Starting with the line that contains "Where should I", copy every line through the end of the listing, exactly and only those. No pictures should appear in the copy.

--- START ---

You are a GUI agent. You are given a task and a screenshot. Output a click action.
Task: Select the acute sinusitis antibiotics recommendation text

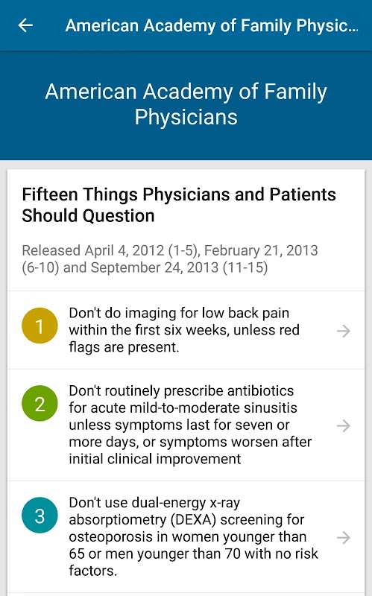[x=190, y=425]
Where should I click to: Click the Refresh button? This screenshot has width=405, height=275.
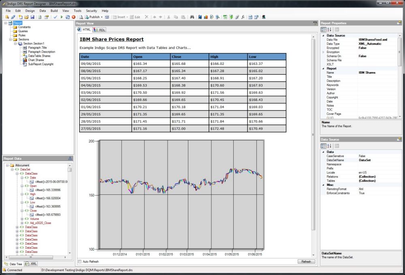coord(306,262)
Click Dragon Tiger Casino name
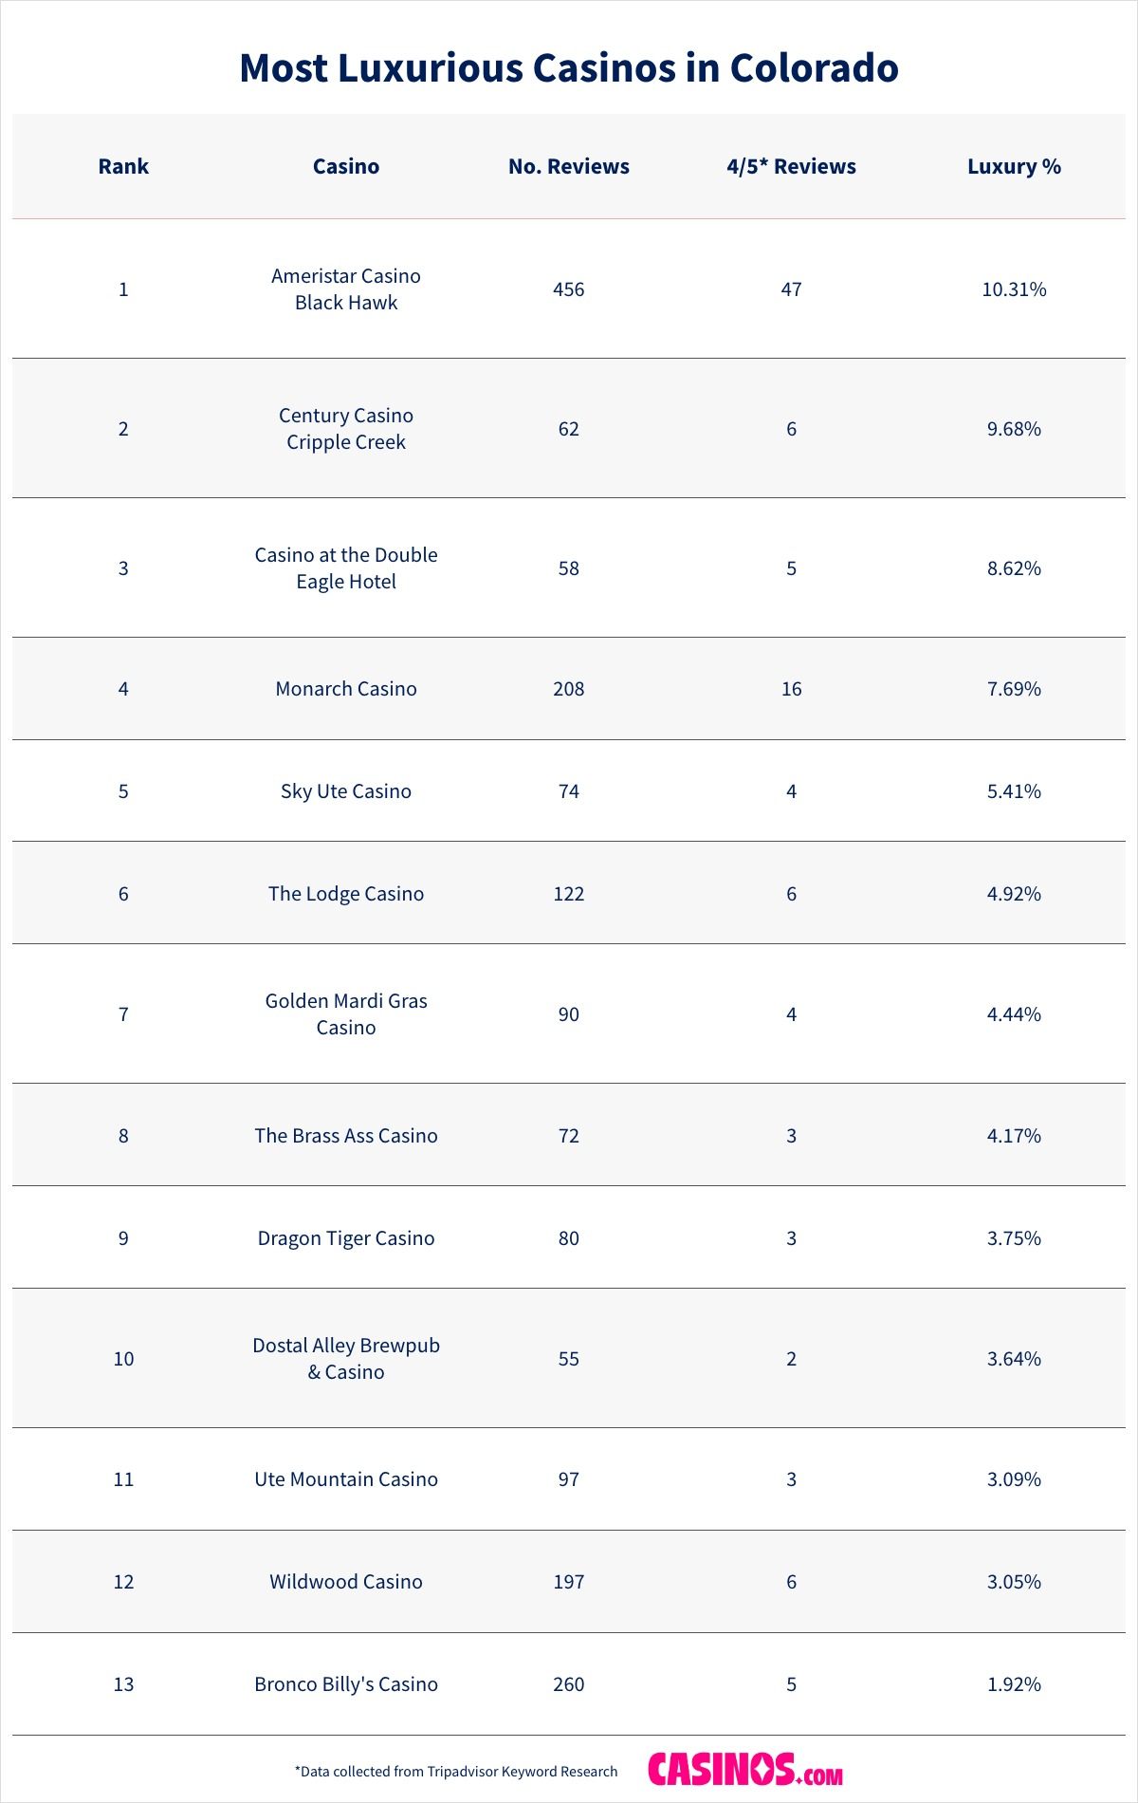 (346, 1237)
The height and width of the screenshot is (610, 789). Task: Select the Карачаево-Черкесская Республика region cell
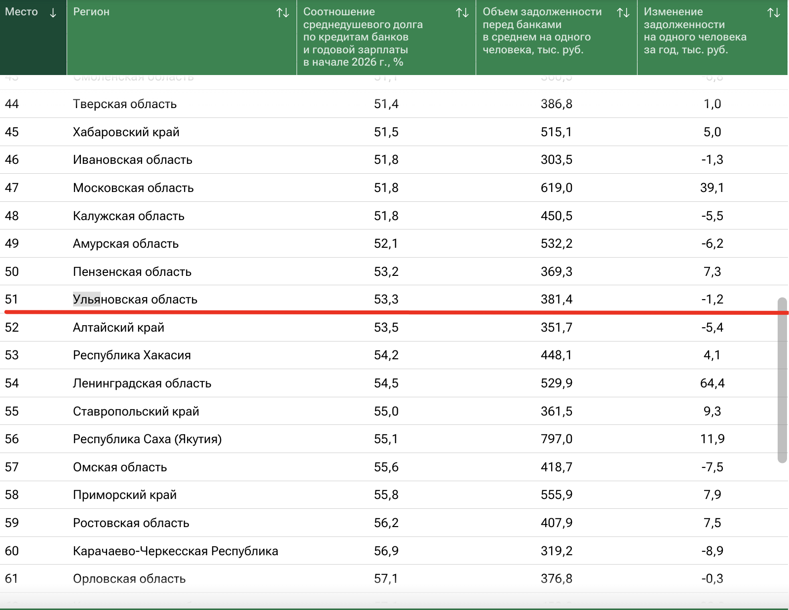(x=175, y=551)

--- END ---

*RESPONSE BOX*:
Where should I click to: Click the Refresh button? This screenshot has width=405, height=275.
coord(306,262)
Click Dragon Tiger Casino name
 (346, 1237)
The height and width of the screenshot is (610, 789). Task: Select the Карачаево-Черкесская Республика region cell
(x=175, y=551)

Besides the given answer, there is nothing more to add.